ROCKLAND, Maine (NEWS CENTER) -- Veterans in the midcoast area are celebrating completion of a long-planned memorial in Rockland. The Midcoast Veterans Memorial was formally dedicated last Friday, but local people have been planning and raising money for the project for more than sixteen years.
Mike McNeil of Rockland, a Vietnam veteran himself, started the project and has continued to be its chairman ever since. McNeil says his idea was to have a monument to all veterans in the area, and feature their pictures and personal stories. That has been done through the use of special "tiles" that will cover the wall of the monument. There are 275 in place now, and McNeil says they have room for hundreds more.
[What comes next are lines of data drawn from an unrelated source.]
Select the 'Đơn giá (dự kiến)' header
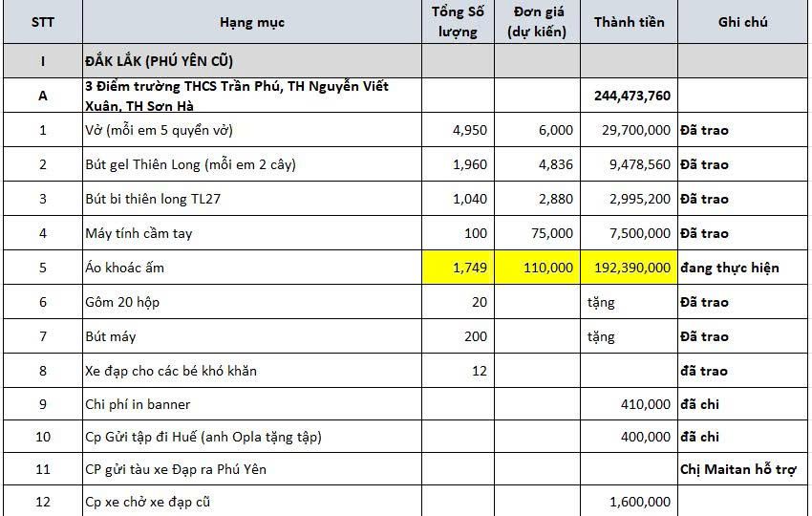The width and height of the screenshot is (812, 516). pos(537,22)
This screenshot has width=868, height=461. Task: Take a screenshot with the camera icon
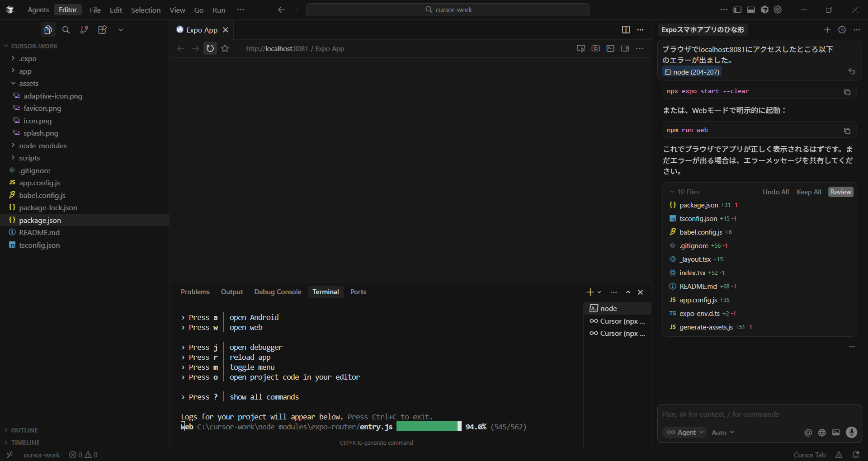click(595, 48)
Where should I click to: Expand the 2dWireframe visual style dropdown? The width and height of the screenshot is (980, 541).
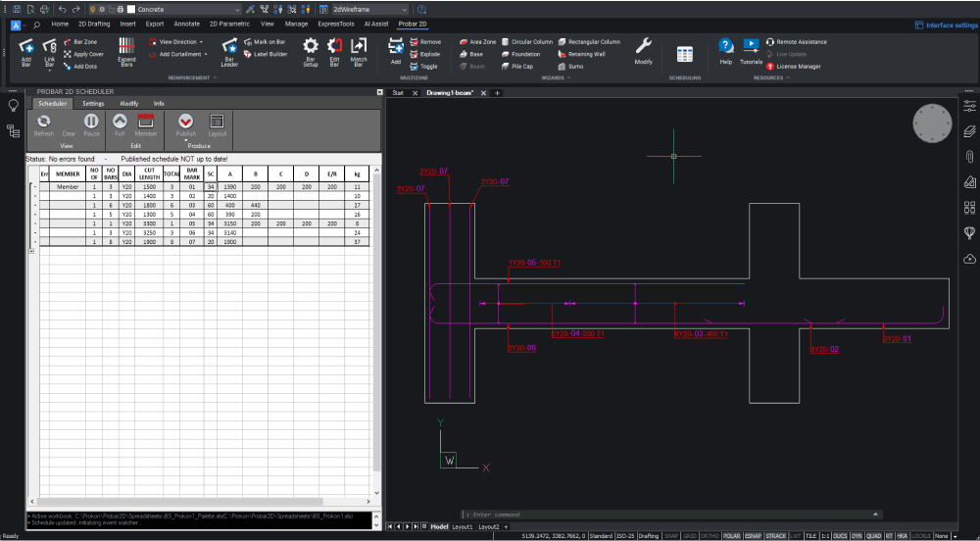click(x=369, y=9)
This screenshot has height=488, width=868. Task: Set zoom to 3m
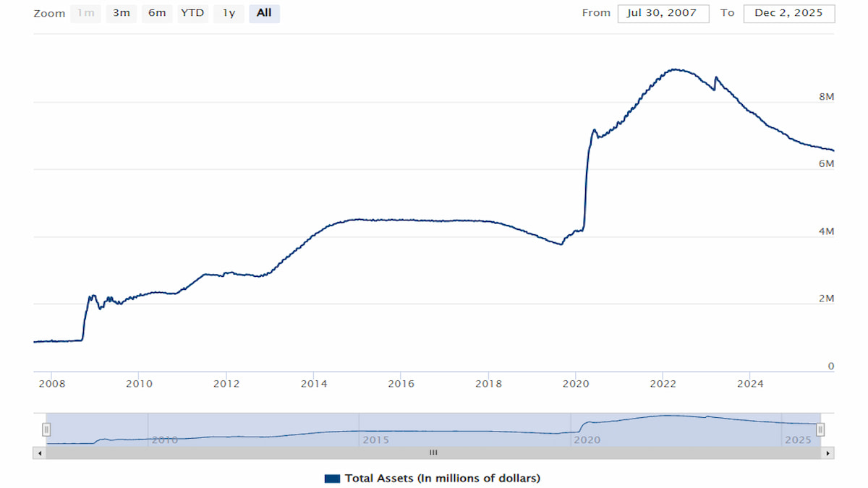click(121, 13)
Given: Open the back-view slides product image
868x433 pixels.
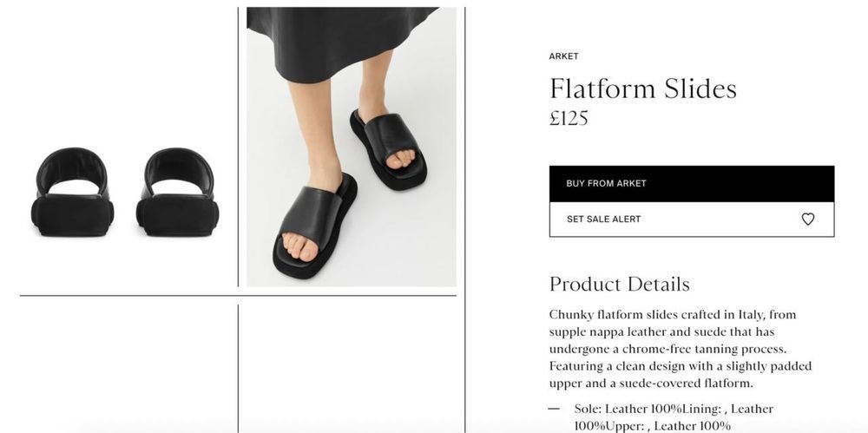Looking at the screenshot, I should click(127, 193).

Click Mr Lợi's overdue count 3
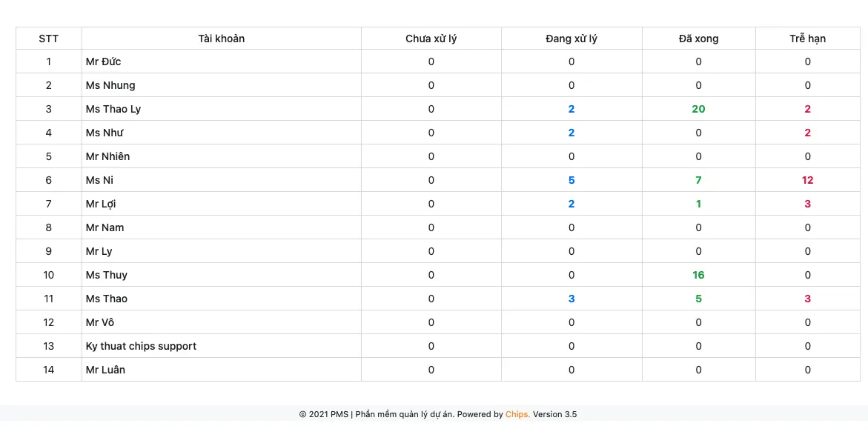coord(808,204)
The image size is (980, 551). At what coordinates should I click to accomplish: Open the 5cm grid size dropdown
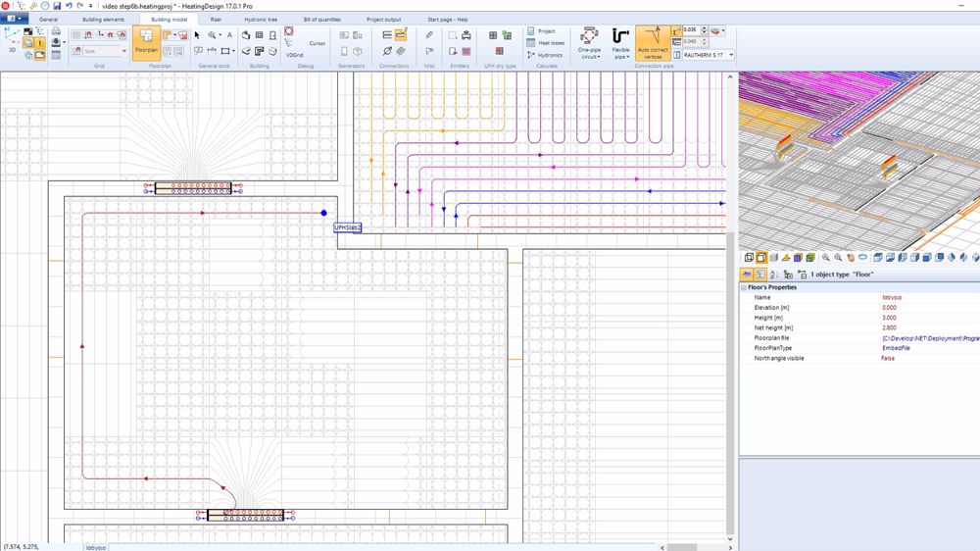[x=123, y=51]
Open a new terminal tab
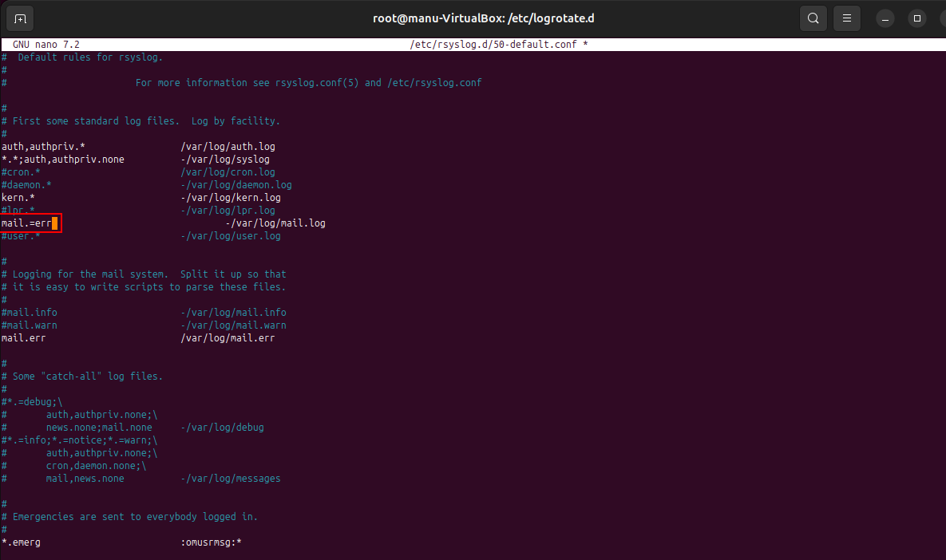This screenshot has height=560, width=946. (x=20, y=18)
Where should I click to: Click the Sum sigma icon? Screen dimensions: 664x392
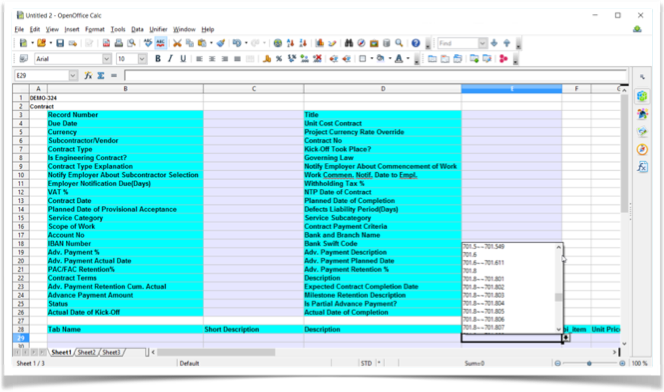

The site for the memorial may be as significant as the monument itself. It is located next to the American Legion hall, on land donated by the Legion. And the land was used in 1861 for an encampment by the 4th Maine Infantry Regiment, which gathered in Rockland and then headed off to fight the Civil War.
The one photo of that camp shows a flag flying above the field, and Legion members say they believe a piece of granite ledge a short distance above the memorial was used to hold that same flag. The stone was discovered when they mowed the field before construction of the memorial. It has a round hole drilled into the top of the stone, which the veterans say was done to hold the flagstaff. A new metal flagpole stands beside it now.
Capt. David Sulin, a Navy veteran and Civil War historian from Rockland, says some 900 soldiers marched off with the 4th Maine back in 1961, and only a few hundred ever came home. "This is historic ground", says Sulin, and "an outstanding spot" for the memorial.
Those who want to visit the memorial will find it next to the American Legion Hall off Lime Rock Street in Rockland.